begin

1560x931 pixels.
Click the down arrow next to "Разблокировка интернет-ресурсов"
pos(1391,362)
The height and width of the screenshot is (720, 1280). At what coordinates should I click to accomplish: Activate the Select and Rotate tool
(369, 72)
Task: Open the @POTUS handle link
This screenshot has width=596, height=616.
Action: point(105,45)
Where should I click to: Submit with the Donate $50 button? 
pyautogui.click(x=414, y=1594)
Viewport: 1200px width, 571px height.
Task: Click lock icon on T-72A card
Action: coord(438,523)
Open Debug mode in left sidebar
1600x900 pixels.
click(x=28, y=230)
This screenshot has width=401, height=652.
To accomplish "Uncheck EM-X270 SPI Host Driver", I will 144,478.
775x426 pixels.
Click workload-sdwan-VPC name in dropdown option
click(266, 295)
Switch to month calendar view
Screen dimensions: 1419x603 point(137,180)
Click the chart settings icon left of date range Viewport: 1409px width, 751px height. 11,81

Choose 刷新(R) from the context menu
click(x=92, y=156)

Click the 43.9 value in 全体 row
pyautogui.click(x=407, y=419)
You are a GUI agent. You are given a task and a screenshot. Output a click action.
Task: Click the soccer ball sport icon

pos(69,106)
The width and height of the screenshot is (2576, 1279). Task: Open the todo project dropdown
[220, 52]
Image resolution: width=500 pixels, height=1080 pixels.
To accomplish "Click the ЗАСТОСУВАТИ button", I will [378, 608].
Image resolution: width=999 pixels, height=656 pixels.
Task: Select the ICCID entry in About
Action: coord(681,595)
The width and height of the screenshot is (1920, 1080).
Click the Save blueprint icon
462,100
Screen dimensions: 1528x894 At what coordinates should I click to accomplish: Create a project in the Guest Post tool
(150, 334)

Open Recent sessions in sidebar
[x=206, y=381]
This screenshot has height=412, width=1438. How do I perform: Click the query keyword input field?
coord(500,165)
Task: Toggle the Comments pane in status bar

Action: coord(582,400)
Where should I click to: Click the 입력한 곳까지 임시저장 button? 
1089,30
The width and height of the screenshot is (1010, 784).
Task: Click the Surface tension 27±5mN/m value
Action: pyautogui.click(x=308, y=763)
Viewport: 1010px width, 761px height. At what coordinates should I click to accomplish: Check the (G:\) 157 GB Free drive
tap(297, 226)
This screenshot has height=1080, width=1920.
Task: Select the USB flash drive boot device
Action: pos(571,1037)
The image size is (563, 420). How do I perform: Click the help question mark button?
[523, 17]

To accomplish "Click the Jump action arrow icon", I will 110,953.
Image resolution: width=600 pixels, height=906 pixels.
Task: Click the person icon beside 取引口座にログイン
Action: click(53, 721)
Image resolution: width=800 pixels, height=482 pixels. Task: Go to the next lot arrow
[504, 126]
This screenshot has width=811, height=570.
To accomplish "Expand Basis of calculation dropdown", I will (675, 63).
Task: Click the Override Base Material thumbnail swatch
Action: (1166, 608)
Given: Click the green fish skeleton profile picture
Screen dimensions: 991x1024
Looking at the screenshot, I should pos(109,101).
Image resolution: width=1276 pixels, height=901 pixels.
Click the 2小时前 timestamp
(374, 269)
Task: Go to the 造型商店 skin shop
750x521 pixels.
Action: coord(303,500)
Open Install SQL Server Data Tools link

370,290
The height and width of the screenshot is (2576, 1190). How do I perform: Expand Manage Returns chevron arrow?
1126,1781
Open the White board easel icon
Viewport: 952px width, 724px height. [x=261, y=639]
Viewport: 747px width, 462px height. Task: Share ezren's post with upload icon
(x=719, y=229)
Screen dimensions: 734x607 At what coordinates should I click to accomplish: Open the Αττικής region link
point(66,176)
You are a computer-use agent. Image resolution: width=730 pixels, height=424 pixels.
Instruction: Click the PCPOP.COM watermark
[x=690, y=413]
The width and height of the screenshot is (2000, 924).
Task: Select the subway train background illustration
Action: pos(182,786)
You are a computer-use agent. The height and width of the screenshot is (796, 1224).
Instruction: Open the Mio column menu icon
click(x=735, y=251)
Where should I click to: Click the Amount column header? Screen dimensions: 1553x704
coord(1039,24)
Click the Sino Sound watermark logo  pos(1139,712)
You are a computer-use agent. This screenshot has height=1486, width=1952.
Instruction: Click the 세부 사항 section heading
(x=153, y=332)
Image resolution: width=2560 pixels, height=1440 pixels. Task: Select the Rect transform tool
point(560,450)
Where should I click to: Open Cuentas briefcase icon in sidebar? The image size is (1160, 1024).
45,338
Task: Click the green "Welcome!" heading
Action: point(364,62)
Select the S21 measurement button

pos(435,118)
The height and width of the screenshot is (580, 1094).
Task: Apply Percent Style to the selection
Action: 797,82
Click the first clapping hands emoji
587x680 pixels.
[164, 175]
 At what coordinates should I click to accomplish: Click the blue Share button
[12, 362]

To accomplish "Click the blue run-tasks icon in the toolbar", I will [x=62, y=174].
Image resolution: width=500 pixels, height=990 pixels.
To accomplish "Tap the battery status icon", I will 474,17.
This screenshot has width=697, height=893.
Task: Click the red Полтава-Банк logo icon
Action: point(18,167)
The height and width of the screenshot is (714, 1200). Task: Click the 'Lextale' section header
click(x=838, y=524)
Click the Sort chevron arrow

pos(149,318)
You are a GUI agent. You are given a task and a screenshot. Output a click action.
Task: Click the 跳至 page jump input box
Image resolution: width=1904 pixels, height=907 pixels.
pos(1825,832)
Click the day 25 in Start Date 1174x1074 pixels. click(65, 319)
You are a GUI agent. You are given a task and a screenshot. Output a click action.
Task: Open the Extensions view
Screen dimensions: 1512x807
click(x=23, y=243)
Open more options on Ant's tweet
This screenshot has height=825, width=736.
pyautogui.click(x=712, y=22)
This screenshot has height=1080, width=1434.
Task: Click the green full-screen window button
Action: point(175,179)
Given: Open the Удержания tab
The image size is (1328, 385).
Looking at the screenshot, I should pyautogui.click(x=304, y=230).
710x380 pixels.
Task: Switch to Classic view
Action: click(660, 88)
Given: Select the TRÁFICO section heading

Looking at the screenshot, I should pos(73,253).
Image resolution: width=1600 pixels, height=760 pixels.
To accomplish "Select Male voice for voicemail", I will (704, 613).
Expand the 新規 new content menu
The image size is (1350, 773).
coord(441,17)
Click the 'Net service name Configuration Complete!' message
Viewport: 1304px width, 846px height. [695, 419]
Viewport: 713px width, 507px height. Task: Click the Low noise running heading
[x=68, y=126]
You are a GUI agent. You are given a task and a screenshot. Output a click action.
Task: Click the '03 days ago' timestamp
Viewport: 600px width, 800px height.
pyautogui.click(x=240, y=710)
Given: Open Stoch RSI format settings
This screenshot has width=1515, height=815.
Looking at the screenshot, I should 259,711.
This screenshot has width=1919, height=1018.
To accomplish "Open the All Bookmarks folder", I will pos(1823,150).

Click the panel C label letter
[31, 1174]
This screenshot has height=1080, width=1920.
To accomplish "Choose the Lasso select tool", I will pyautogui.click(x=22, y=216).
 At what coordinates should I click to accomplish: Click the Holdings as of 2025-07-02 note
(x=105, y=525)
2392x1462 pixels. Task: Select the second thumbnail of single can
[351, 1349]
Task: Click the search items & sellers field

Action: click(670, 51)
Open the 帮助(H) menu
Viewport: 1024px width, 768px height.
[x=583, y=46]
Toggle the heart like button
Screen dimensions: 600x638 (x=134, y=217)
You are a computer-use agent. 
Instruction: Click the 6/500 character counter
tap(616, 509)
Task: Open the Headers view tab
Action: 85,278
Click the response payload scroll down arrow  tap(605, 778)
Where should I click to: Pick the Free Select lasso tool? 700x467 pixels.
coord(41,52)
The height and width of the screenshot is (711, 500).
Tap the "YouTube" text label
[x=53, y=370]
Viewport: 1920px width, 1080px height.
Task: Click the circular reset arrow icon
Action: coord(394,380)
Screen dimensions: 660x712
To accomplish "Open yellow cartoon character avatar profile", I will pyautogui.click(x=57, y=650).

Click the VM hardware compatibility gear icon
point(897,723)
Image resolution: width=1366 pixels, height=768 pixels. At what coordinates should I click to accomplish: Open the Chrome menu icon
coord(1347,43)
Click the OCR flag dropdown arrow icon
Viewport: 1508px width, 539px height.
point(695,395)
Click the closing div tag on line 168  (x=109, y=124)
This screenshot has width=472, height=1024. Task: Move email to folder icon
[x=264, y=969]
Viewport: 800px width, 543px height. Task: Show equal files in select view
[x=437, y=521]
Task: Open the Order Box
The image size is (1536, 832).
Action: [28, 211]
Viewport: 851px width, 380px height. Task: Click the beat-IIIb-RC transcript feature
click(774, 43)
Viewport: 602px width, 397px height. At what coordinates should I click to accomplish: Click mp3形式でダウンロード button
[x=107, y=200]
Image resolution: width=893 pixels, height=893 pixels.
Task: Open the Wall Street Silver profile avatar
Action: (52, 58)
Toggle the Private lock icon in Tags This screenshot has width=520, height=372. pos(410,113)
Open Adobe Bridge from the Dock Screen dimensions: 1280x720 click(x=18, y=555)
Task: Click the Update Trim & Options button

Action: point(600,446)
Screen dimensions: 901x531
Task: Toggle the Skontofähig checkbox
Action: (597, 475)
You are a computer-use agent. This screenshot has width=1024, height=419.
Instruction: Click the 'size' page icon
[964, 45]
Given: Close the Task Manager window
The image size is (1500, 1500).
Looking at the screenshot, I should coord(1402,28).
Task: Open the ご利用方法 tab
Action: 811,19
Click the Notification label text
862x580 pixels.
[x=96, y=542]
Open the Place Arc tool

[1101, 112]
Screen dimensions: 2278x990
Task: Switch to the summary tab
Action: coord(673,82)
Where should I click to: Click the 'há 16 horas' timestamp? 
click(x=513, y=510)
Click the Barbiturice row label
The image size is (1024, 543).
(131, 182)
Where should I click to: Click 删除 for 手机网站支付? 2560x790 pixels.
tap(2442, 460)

end

Job:
Copy out the lines starting with the one containing "Click the Sort chevron arrow" and going on through the one containing "Click the day", keeping every character the same.

Answer to the task:
Click the Sort chevron arrow

pos(149,318)
You are a GUI agent. You are given a task and a screenshot. Output a click action.
Task: Click the 跳至 page jump input box
Image resolution: width=1904 pixels, height=907 pixels.
pos(1825,832)
Click the day 25 in Start Date 1174x1074 pixels. click(65, 319)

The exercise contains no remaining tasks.